There were several reasons why I chose this point of view. At bottom, I believed that it was an accurate view of the forces destroying Western civilisation (no anti-Semite having proved able to persuade me, without recourse to far-fetched anachronisms, how "the Jews" could have created the liberal ideology that was responsible for their own emancipation from the ghetto). There was also a desire to promote the true and lasting unification of the Alt-Right, by folding its various single-issue ideologies into a single focus on the common enemy. Finally, there were many strategic concerns at work. Personal experience had taught me that arguments against the ruling elite tend to be accepted by normies far more quickly than arguments against minorities or women, and these arguments are also far less susceptible to repression as "hate speech".

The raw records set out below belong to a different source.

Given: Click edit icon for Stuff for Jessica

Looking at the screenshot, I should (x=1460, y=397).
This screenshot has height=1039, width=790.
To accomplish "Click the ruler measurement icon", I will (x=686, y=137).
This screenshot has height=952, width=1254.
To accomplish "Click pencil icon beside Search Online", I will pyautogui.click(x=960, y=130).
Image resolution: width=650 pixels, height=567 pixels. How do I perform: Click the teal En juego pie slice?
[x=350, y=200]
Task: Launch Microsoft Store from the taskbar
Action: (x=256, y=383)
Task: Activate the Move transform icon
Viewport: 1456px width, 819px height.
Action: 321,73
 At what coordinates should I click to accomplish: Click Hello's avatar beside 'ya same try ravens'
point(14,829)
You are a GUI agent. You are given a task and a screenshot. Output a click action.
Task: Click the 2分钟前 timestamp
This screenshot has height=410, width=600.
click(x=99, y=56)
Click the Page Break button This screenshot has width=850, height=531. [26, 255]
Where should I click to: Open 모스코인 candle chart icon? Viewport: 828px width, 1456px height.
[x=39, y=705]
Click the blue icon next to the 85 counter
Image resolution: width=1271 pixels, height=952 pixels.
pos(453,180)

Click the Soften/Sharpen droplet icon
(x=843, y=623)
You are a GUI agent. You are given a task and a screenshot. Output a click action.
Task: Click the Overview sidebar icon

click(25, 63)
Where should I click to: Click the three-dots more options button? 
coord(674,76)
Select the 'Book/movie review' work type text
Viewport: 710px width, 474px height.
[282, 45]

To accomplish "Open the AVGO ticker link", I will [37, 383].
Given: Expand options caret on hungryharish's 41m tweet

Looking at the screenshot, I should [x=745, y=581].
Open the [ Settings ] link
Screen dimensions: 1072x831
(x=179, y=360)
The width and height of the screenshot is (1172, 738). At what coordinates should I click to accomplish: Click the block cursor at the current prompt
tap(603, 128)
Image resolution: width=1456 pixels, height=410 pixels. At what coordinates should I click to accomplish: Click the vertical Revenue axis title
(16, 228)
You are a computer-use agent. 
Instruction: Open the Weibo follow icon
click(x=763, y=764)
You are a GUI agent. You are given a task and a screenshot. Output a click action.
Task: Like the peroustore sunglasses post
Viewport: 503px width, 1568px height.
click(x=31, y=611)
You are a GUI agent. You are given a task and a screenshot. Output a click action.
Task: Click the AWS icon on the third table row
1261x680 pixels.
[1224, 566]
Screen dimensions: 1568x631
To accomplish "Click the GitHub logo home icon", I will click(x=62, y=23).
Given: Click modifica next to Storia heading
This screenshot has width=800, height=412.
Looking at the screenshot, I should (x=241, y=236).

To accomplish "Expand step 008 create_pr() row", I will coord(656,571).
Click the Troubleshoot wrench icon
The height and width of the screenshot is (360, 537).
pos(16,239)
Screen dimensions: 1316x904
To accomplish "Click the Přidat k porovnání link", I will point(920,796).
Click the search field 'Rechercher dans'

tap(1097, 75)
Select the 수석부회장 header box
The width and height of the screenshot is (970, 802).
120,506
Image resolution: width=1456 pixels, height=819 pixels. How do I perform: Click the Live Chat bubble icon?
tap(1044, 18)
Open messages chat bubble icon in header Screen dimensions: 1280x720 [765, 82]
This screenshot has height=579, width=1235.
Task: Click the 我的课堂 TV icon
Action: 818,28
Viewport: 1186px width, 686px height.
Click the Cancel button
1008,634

I stand by this insofar as it was based in truth, but I regret the excessive focus on strategy, and the wrong assumption that "the movement" was some sort of intelligent being capable of responding to strategic advice. Most people in the Alt-Right didn't listen to me, as they preferred the cruder strategy of blaming the Jews, and so the only lasting effect was to render my own arguments too simplistic and propagandistic. Although there is a place for propaganda, allowing it to infect analysis too deeply just gets in the way of of building up a highly accurate view of the progressivist secular religion - which, considering that this religion relies heavily upon an illusion of moral legitimacy, is arguably the greatest possible weapon against it.

The burden of a strategic focus became heavier as I started to delve into authors like Spengler and de Jouvenel, drawing out insights that were not exactly favourable to the Alt-Right's articles of faith, but still feeling the need to make some sort of optimistic conclusion or extract some sort of strategic benefit. As a result of this skewed focus, there is a great deal in my earlier writings for which I can no longer vouch unreservedly. It is simply not good enough to present a narrative of wicked elites and (presumably) virtuous nationalist people, even if much of it corresponds to the facts. The liberal rot extends much further throughout the West than its vanguard, to the extent that most forms of nationalism and conservatism are ridden with it, and I am growing tired of the need to compromise with it in order to maintain a Big Tent that has already been ripped to shreds.

So from now on I am just going to do my best to state the truth as I find it, regardless of whether this comes across as blackpilled, or leads to conflict with other people's sacred cows. And this focus on truth over strategy may, in fact, be the most effective strategy at this point in time. If we have tried and failed to maintain a Big Tent, a natural change of objective would be towards trying to build up a smaller group underpinned by a stronger foundation in truth, which can later expand and make conversions. But to do this, it will be necessary to build our positions on firmer ground, and pay more heed to the deep ideological rifts in the Dissident Right.